Ma quella è una vicenda destinata ad andare per le lunghe. E se si voleva salvare l’Unità Bonifazi e Mian non potevano certo aspettare che il tormentone diessino arrivasse alla fine. Per questa ragione il tesoriere del Pd si è buttato sul mercato a cercare un partner. Un’offerta è arrivata da Matteo Arpe. Non è stata accettata. Ufficialmente mancavano tutte le garanzie necessarie. In realtà, raccontano a largo del Nazareno, al Pd erano in molti a sospettare che dietro quella cordata vi fosse Massimo D’Alema. Vero o falso? Smentiscono tutti. E Bonifazi è categorico nel negare l’intera vicenda: «Non vi sono stati interessamenti da parte di Matteo Arpe». Ma l’indiscrezione continua a circolare con una certa insistenza.
Fatto sta che, Arpe e D’Alema o meno, Bonifazi alla fine ha trovato un editore con il quale fare un’offerta di dieci milioni per l’Unità . È Guido Veneziani. Un nome sconosciuto all’editoria politica, ma ben conosciuto per i suoi periodici: Stop , Top , Vero . Nomi che, magari, faranno arricciare il naso a qualcuno, ma che consentiranno al quotidiano fondato da Antonio Gramsci di riprendere le pubblicazioni di qui a qualche mese, giacché l’offerta verrà fatta entro il 31 ottobre, ossia tra pochi giorni. Dopodiché si tratterà solo di individuare il direttore. Questione di mesi, dunque. Poi si ripartirà. Certo, con una redazione più snella rispetto a quella precedente. Ma i tempi sono quelli che sono. E ieri, nell’assemblea che ha avuto con i dipendenti del partito, Bonifazi non ha nascosto le difficoltà, anche se ha fatto delle promesse importanti: «Sono disposto a correre il rischio di andare incontro a una piccola perdita pur di non mettervi in pericolo, quindi niente solidarietà». Una rassicurazione che ha fatto tirare un sospiro di sollievo a quanti erano — e sono — preoccupati per le sorti del Pd dopo la decisione di rinunciare ai finanziamenti pubblici. Del resto, la spending review operata dal tesoriere del Pd sta andando avanti a passo spedito. Il costo per i servizi è stato ridotto del 57 per cento rispetto agli anni precedenti, mentre i costi della segreteria nazionale si sono fermati a 50 mila euro, nulla rispetto al milione e 220 mila euro di prima. Sulla manutenzione si risparmia il 70 per cento e l’aver già abbandonato due sedi del Pd a Roma ha portato a un risparmio di 820 mila euro.
Certo, non basta. Ci vogliono ancora altri sforzi.

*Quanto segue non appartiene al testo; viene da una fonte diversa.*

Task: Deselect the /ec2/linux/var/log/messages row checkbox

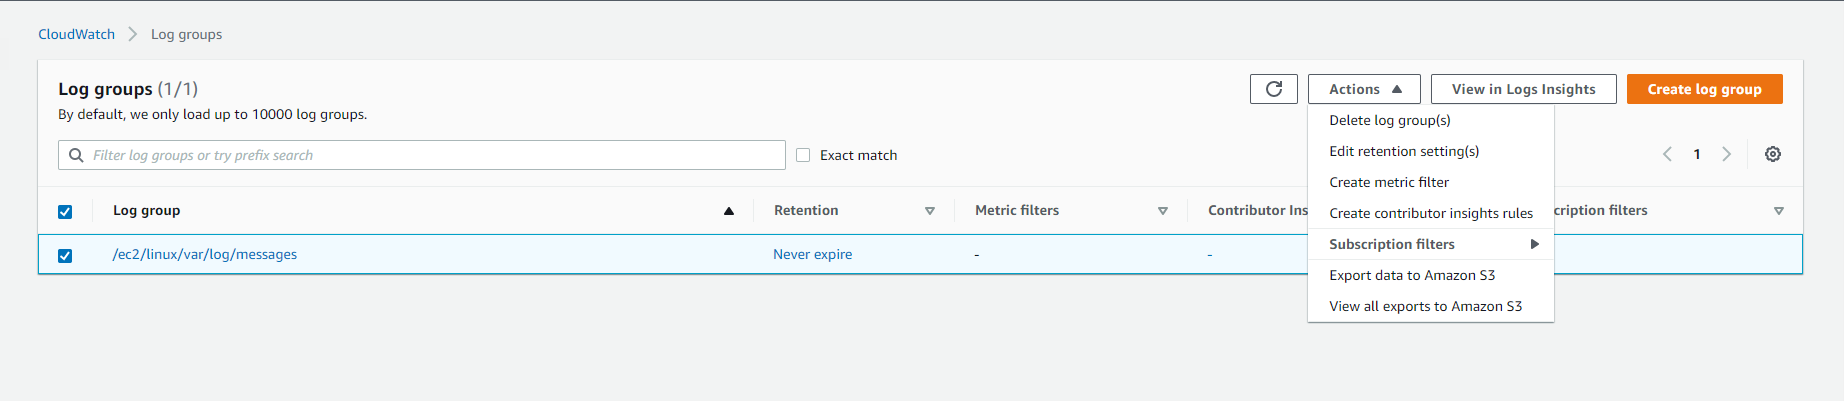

E, soprattutto, è necessario che anche i Ds diano un loro contributo. Ma di questo argomento Bonifazi preferisce non parlare. Non vuole entrare in questa polemica che ha visto uno Sposetti molto combattivo difendere il patrimonio immobiliare diessino confluito in alcune fondazioni. Ma ora sono proprio alcuni circoli degli ex Ds, adesso circoli del Partito democratico, che stanno chiedendo conto di questo problema e della fine che farà quel patrimonio. Ne vogliono discutere a giorni. Ed è assai probabile che sia alle viste una nuova puntata di questo tormentone. Il tesoriere del Pd, almeno per ora, preferisce non intervenire: è troppo felice di essere riuscito a mandare in porto l’operazione che si era prefisso, l’ennesima resurrezione dell’Unità.